AE 07: Exam 01 review

Trail users

Published

February 12, 2026

Important

Go to the course GitHub organization and locate your ae-07 repo to get started.

One person from each group: Put your group’s response on your slide: https://docs.google.com/presentation/d/15nF9ADDlQwiDiRG55TCMOkqQgCy6_JB5hjPKE_kZE90/edit?usp=sharing

Packages

library(tidyverse)
library(tidymodels)
library(knitr)
library(patchwork)

rail_trail <- read_csv("data/rail-trail.csv")

Trail users

The Pioneer Valley Planning Commission (PVPC) collected data for ninety days from April 5, 2005 to November 15, 2005. Data collectors set up a laser sensor, with breaks in the laser beam recording when a rail-trail user passed the data collection station.

We will use regression analysis to predict the number of trail users based on weather and other features describing the day.

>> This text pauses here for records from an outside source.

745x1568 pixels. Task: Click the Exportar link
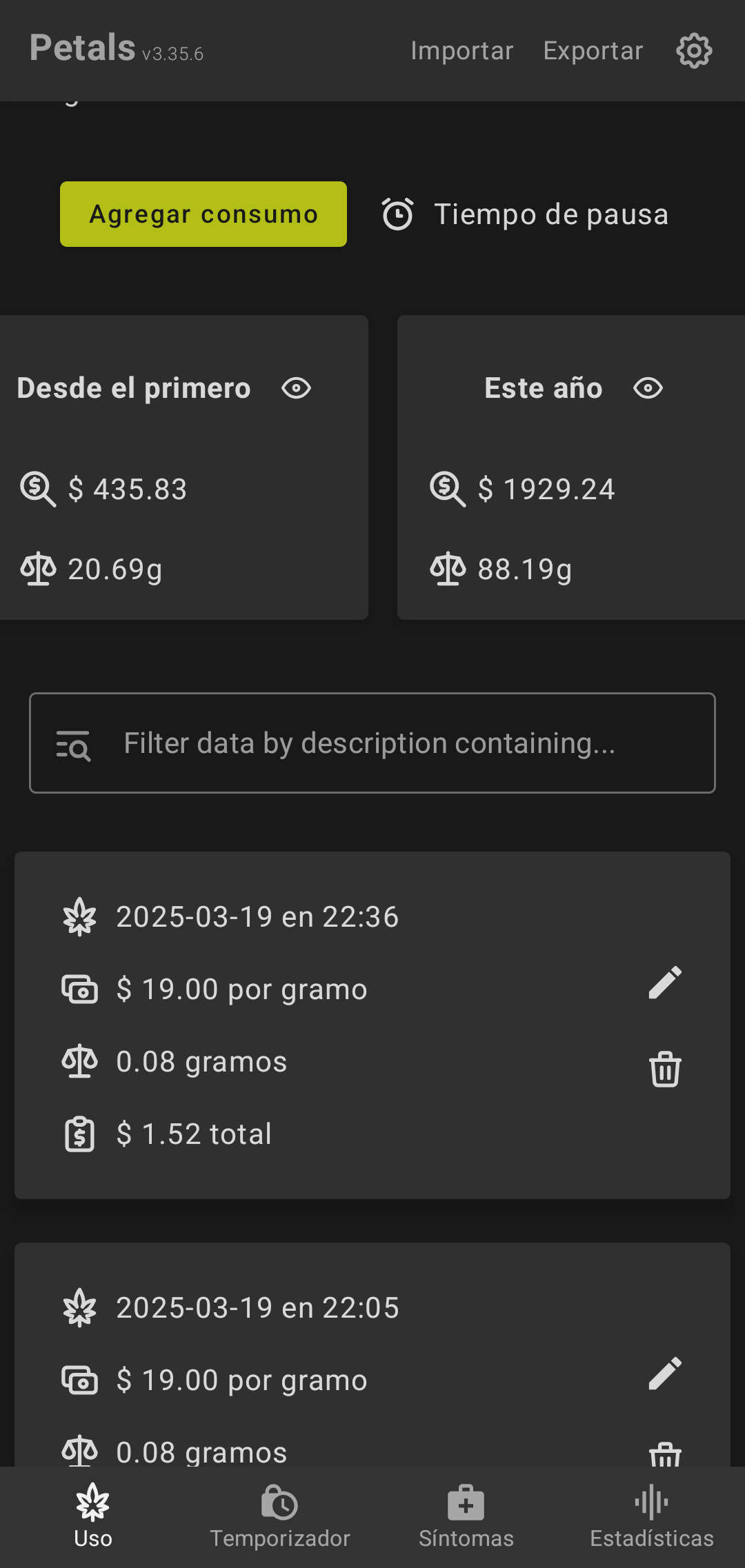(593, 51)
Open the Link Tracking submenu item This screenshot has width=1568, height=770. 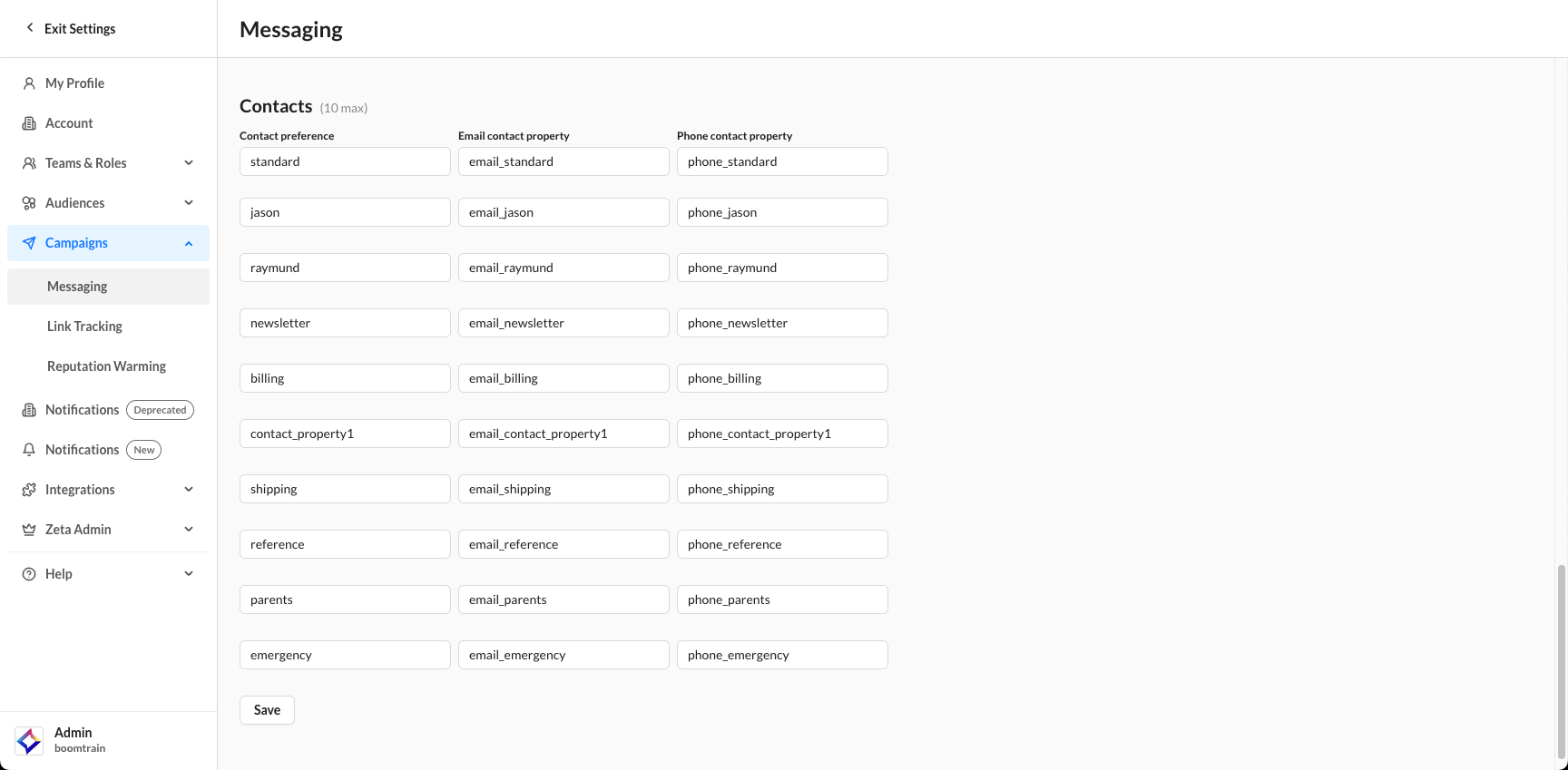[x=84, y=327]
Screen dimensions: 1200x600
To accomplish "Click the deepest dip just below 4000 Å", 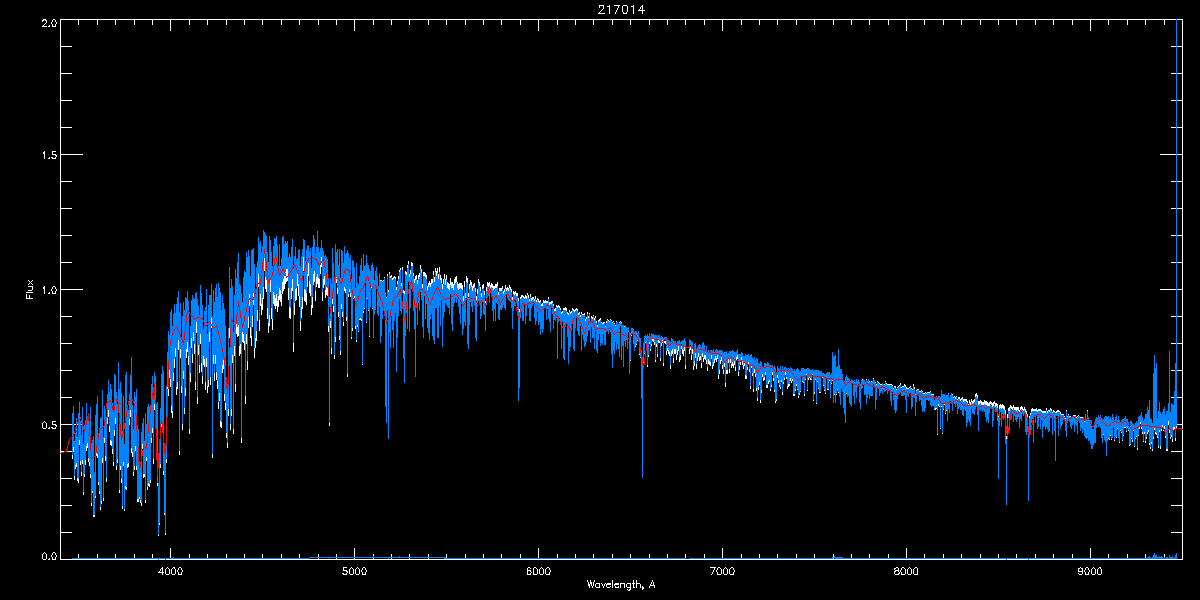I will [x=158, y=533].
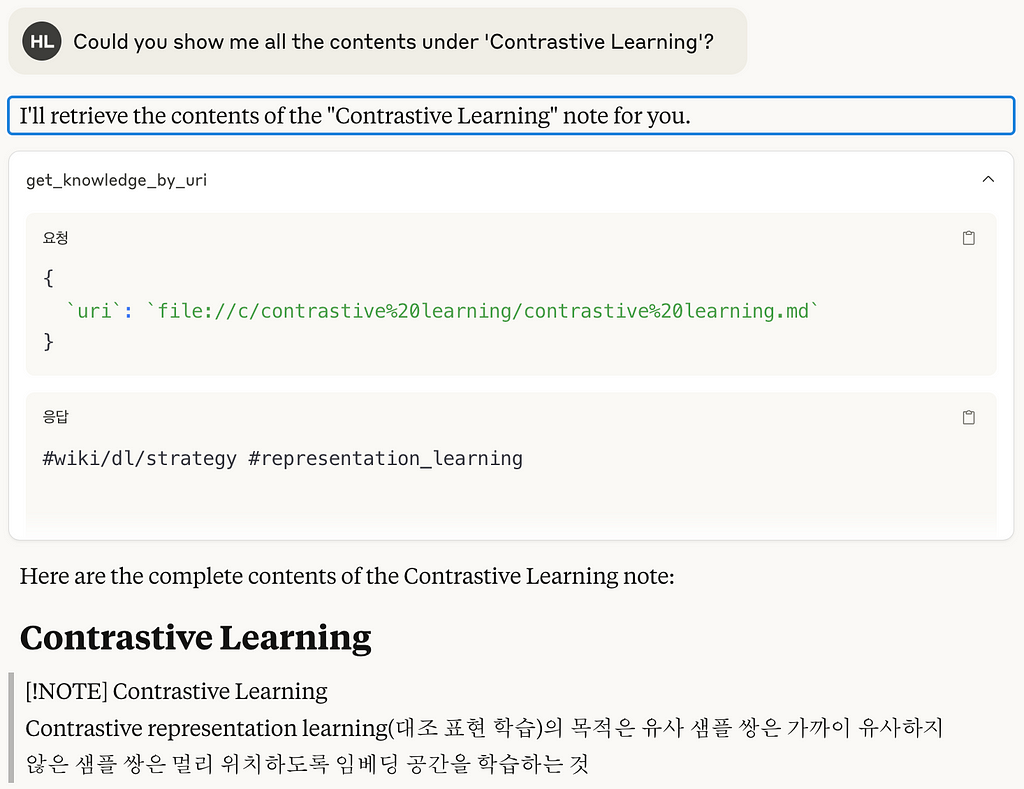Copy the 요청 request JSON with clipboard icon
The image size is (1024, 789).
tap(968, 238)
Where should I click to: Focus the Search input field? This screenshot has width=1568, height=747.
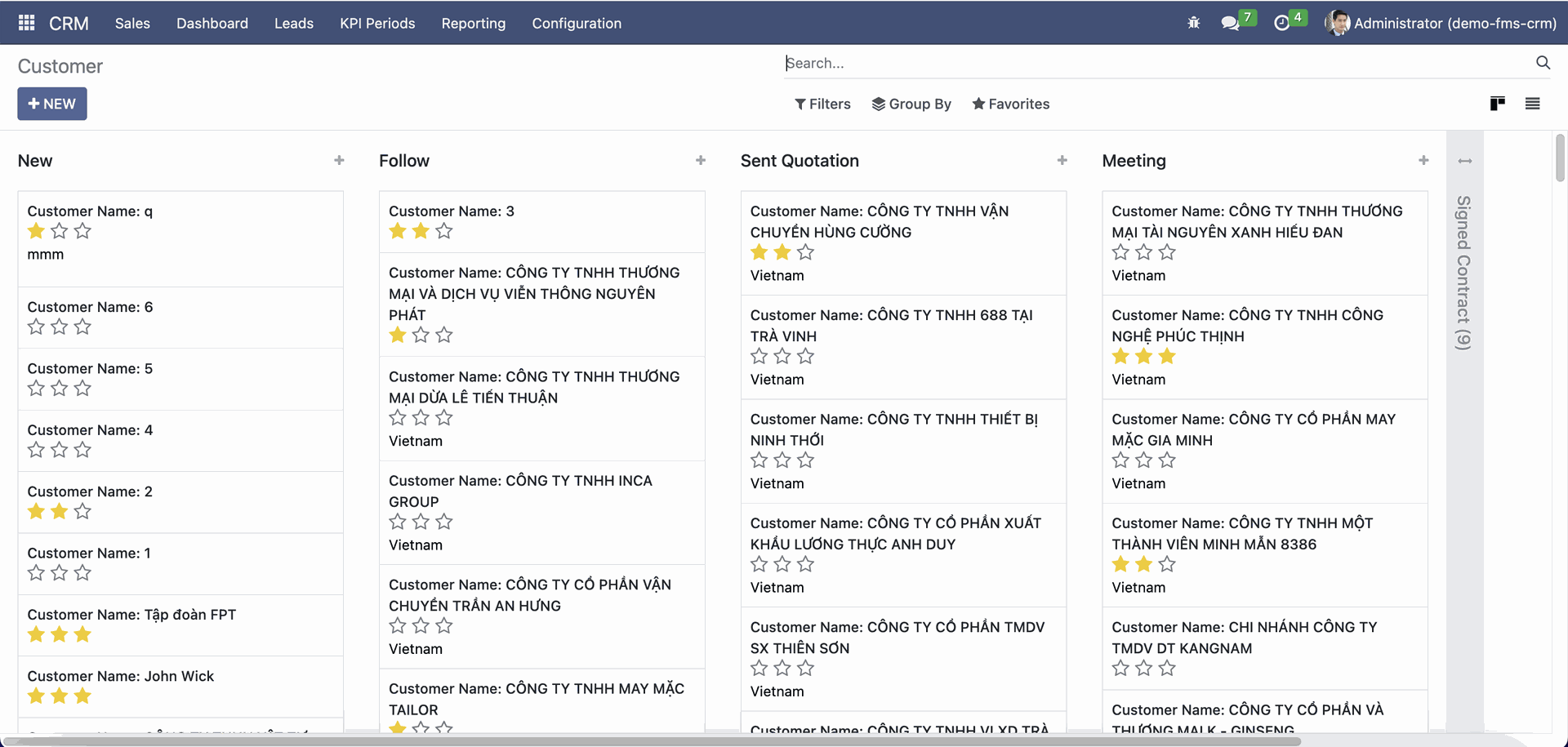pyautogui.click(x=1143, y=63)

We’ll use the following variables in this analysis:

  • volume estimated number of trail users that day (number of breaks recorded)

  • hightemp daily high temperature (in degrees Fahrenheit)

  • daytype one of “weekday” or “weekend”

View the data set1 to see the remaining variables.

Bivariate EDA

p1 <- ggplot(data = rail_trail, aes(x = hightemp, y = volume)) + 
  geom_point() + 
  labs(x = "High temperature (in Fahrenheit)", 
       y = "Number of users", 
       title = "Volume versus high temperature")

p2 <- ggplot(data = rail_trail, aes(x = daytype, y = volume)) + 
  geom_boxplot() + 
  labs(x = "", 
       y = "Number of users", 
       title = "Volume versus day type")

p1 + p2

Models

Below is the code for the two models used in this analysis.

# main effects model 
main_effects_model <- lm(volume ~ hightemp + daytype, data = rail_trail)


# interaction model 
interaction_model <- lm(volume ~ hightemp + daytype + hightemp * daytype,
                         data = rail_trail)

Exercises

Exercise 1

Consider the main effects model.

  • Display the model along with the 90% confidence intervals for the coefficients.
  • Interpret the coefficient of hightemp in the context of the data.

  • Interpret the coefficient of daytypeWeekend in the context of the data.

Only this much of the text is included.